Should Jupyter recommend a text-based representation of the notebook?

choldgraf · February 7, 2020, 11:37pm

Over time we have seen an increasing interest in using Jupyter as a part of traditional text-based collaborative workflows (e.g. git, diffing, etc). There seem to be more and more projects that create their own text-based specification for how a notebook is structured. These projects generally do this in a very ad-hoc way that suits their own needs.

I suspect that this will only become more common, especially as excellent projects like jupytext gain traction.

To that extent, I am curious if folks think it would be useful to try and decide on a “recommended” text-based specification for Jupyter Notebooks. This doesn’t have to be an officially-supported spec in, e.g., JupyterLab etc, but it could be a community recommendation as others build tooling in the ecosystem, to try and reduce the forking paths of one-off specifications.

Do folks think it would be a good idea to, say, open up a JEP to begin discussion of this?

Note - I’m not talking about changing the default-supported markdown in Jupyter interfaces, but instead just talking about how one could represent the structure of the notebook (e.g., the content blocks, metadata about the blocks, and if/how to include outputs)

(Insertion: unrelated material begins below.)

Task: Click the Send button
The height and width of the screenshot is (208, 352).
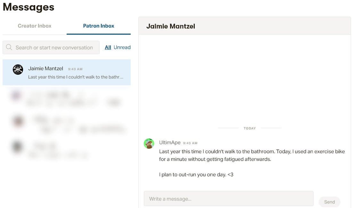Action: click(329, 202)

choldgraf · February 7, 2020, 11:39pm

cc @mwouts who has been thinking through this recently…I wonder if he thinks it would be helpful for Jupyter to provide this kind of guidance

dhirschfeld · February 8, 2020, 3:20am

IIUC both jupyterlab-debugger and jupyterlab-lsp have their own shadow/virtual filesystems since standard tooling doesn’t work with the notebook json format.

I’m not really across the details so you might have to reach out to the devs for details.

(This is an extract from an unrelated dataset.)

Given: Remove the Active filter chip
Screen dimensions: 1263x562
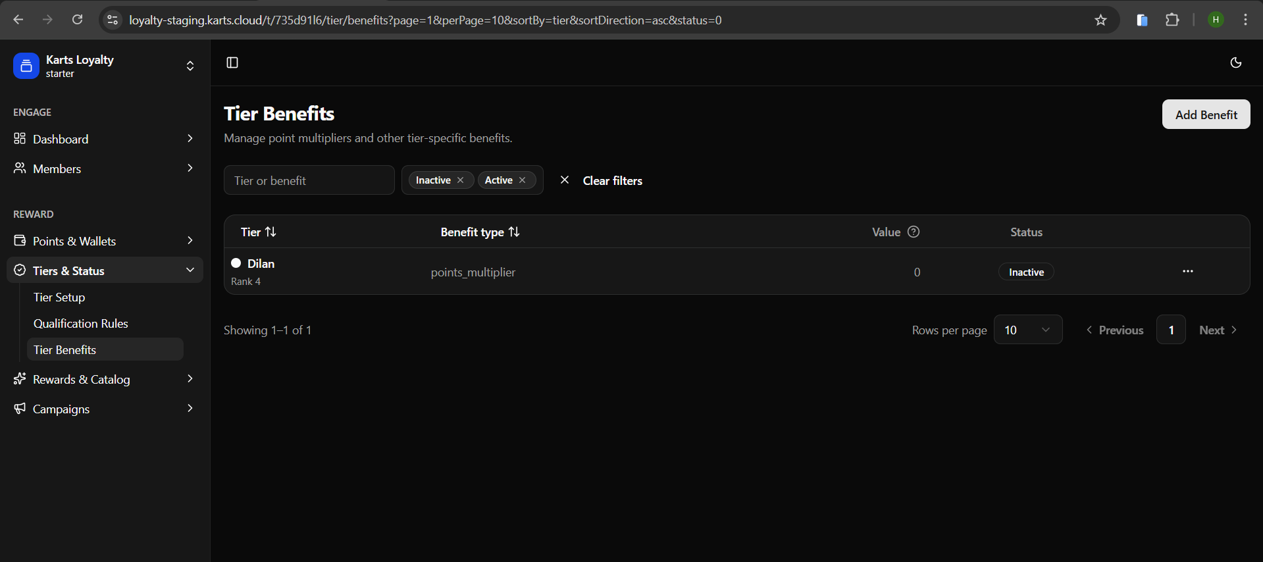Looking at the screenshot, I should (x=523, y=180).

In terms of prior-art, I’ve always thought @takluyver’s nbexplode was a good idea which could solve a lot of problems. Sure, it might introduce some other issues but maybe it will solve more problems than it creates. If nothing else, there may be some lessons to be learned from it…

choldgraf · February 8, 2020, 10:15am

Thanks for the extra links @dhirschfeld! I also think nbexplode was a clever idea as well. I kind of wonder if there is an intermediate between nbexplode and the current state of things, where each notebook is 2 files:

A human-friendly text file that only contains the content of the notebook and some kind of cell structure
An ipynb file that has all of the metadata/outputs/etc that one needs to actually render the notebook

Then you’d find a system to ensure that the two files are in-sync with one another. Maybe something like a server extension to auto-mirror changes when using a Jupyter interface, and default to “the text file is the master copy” if any ambiguities pop up. You could already almost do this using the Jupytext server extension.

psychemedia · February 8, 2020, 11:55am

On the explode idea, I was using a decomposition of a notebook into a sqlite db for some search experiments way back when using sqlbiter.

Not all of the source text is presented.